A portion of my portfolio is based on the couch potato strategy, but another portion consists of managed funds which I've had prior to becoming a couch potato. Although I'm sold on the strategy, I'm having a hard time letting go of the managed funds.

Here's an idea of my portfolio along with average return since 2003 (used strictly for demonstration purposes and not intended to reflect my personal rate of return)

Index Funds
TD Canadian Index - 12%
TD US Index Currency Neutral - 5.2%
TD International Index - 4.1%

Managed Funds
TD Canadian Equity - 14.3%
TD Dividend Income - 10.5%
TD Dividend Growth - 11.8%
TD Monthly Income - 9.6%

To reduce redundancy in my portfolio, I would like to transfer at least 2 of the above managed funds into index funds or the managed funds that I retain. I'm leaning towards eliminating the TD Dividend Growth and TD Monthly Income funds from my portfolio.

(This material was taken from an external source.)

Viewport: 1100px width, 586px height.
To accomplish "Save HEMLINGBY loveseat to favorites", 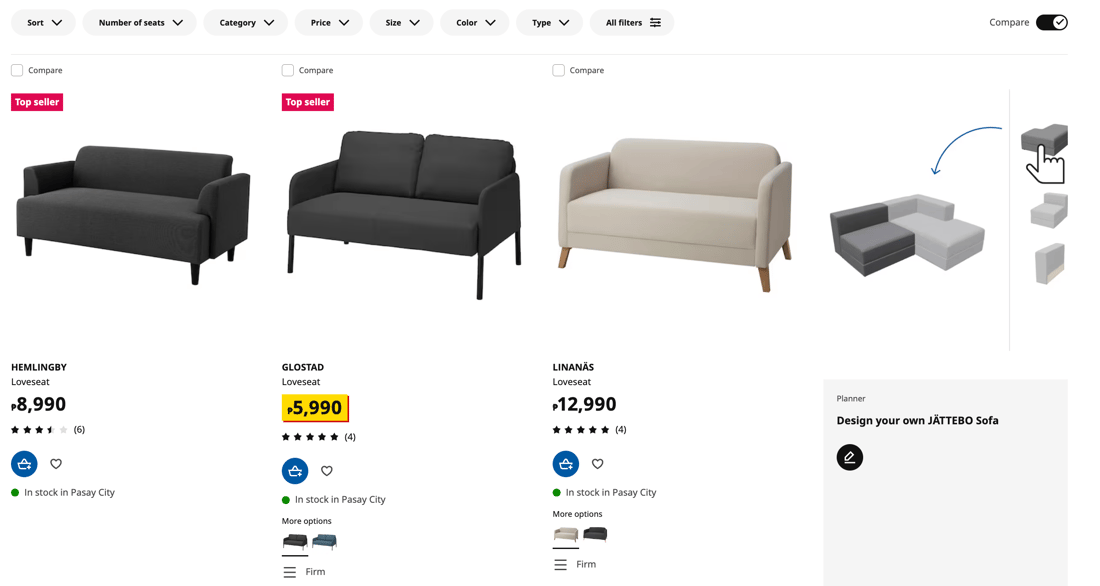I will pyautogui.click(x=55, y=463).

Although past performance is not an indicator of future performance, it appears that investing in the higher cost TD Canadian Equity fund has proved successful in comparison to the lower cost TD Canadian Index. In other words, the higher MER is/has been worth it. Or is/has it?

Switching it over to the TD Canadian Index fund doesn't concern me, but in an attempt to be geographically diversified I'm concerned that I wouldn't be doing myself a favour by switching a portion into the US and International Index funds. What are your thoughts about this?

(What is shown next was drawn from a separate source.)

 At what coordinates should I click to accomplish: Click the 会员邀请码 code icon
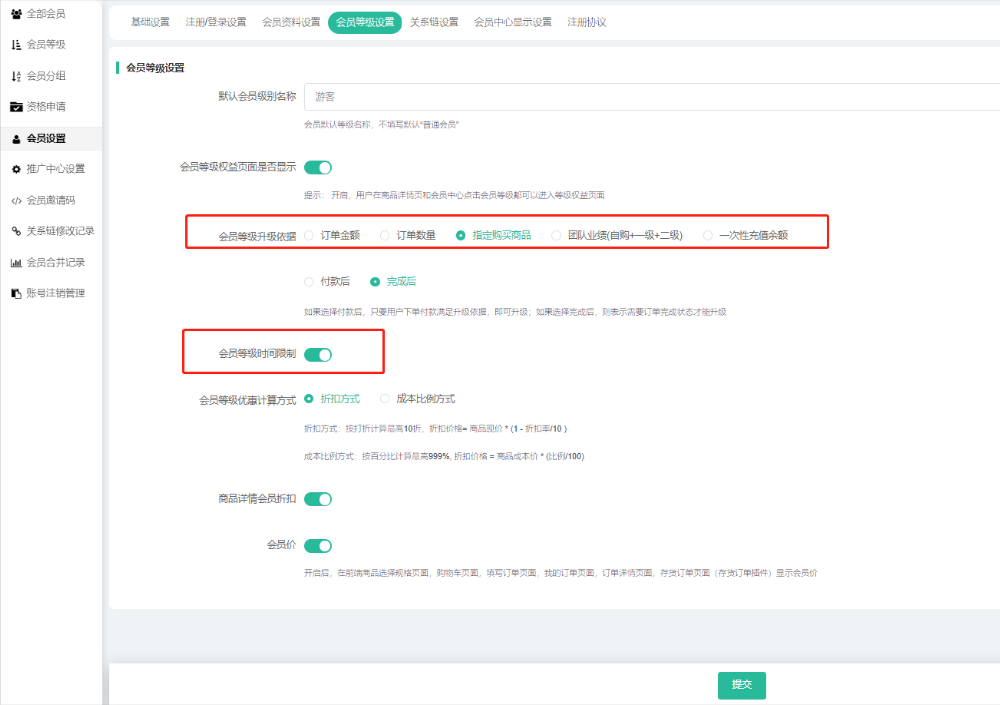point(16,200)
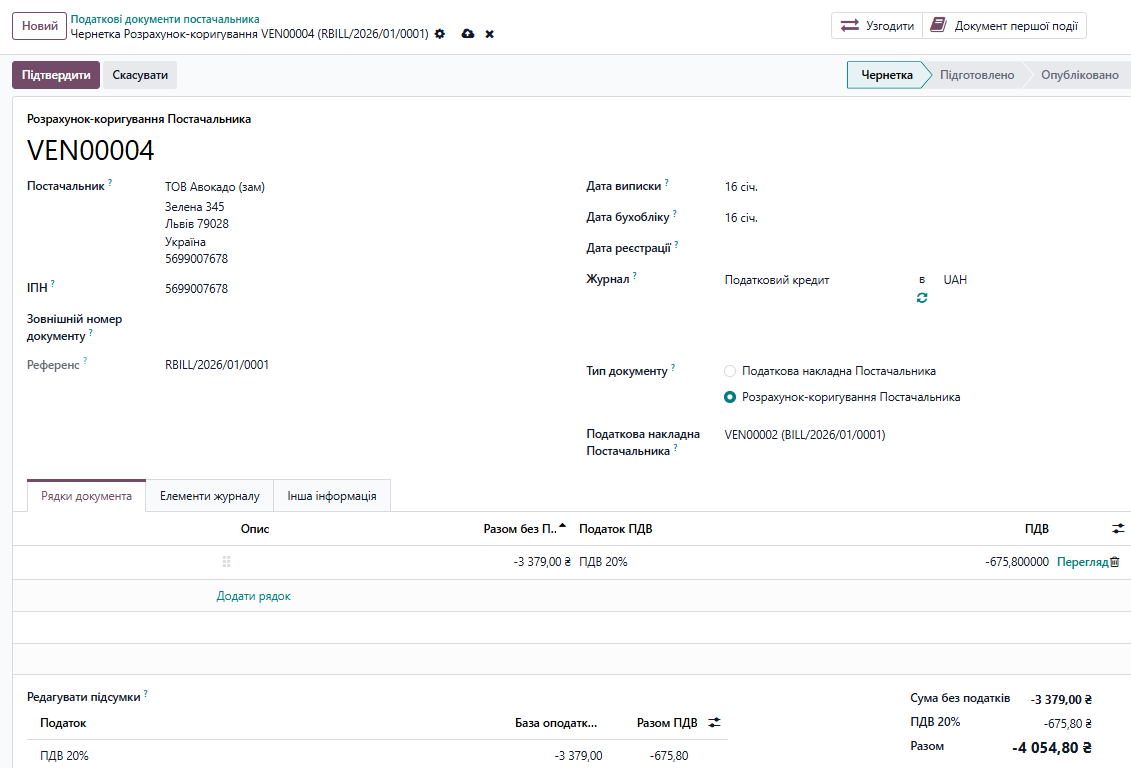Click the Додати рядок link
This screenshot has width=1131, height=768.
[254, 596]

I've been happy with the market and dividend reinvestment returns on the TD Dividend Income fund. I'd say I'm a bit attached to this fund (yeah, one shouldn't become too attached, I guess). Could I be misguided? Whereas, the only reason why I have an inkling to continue with the TD Canadian Equity is because of it's higher returns compared with the TD Canadian Index.

How do I satisfy my conversion to a couch potato portfolio without risking the loss of the possible benefits of what appear to be strong actively managed funds?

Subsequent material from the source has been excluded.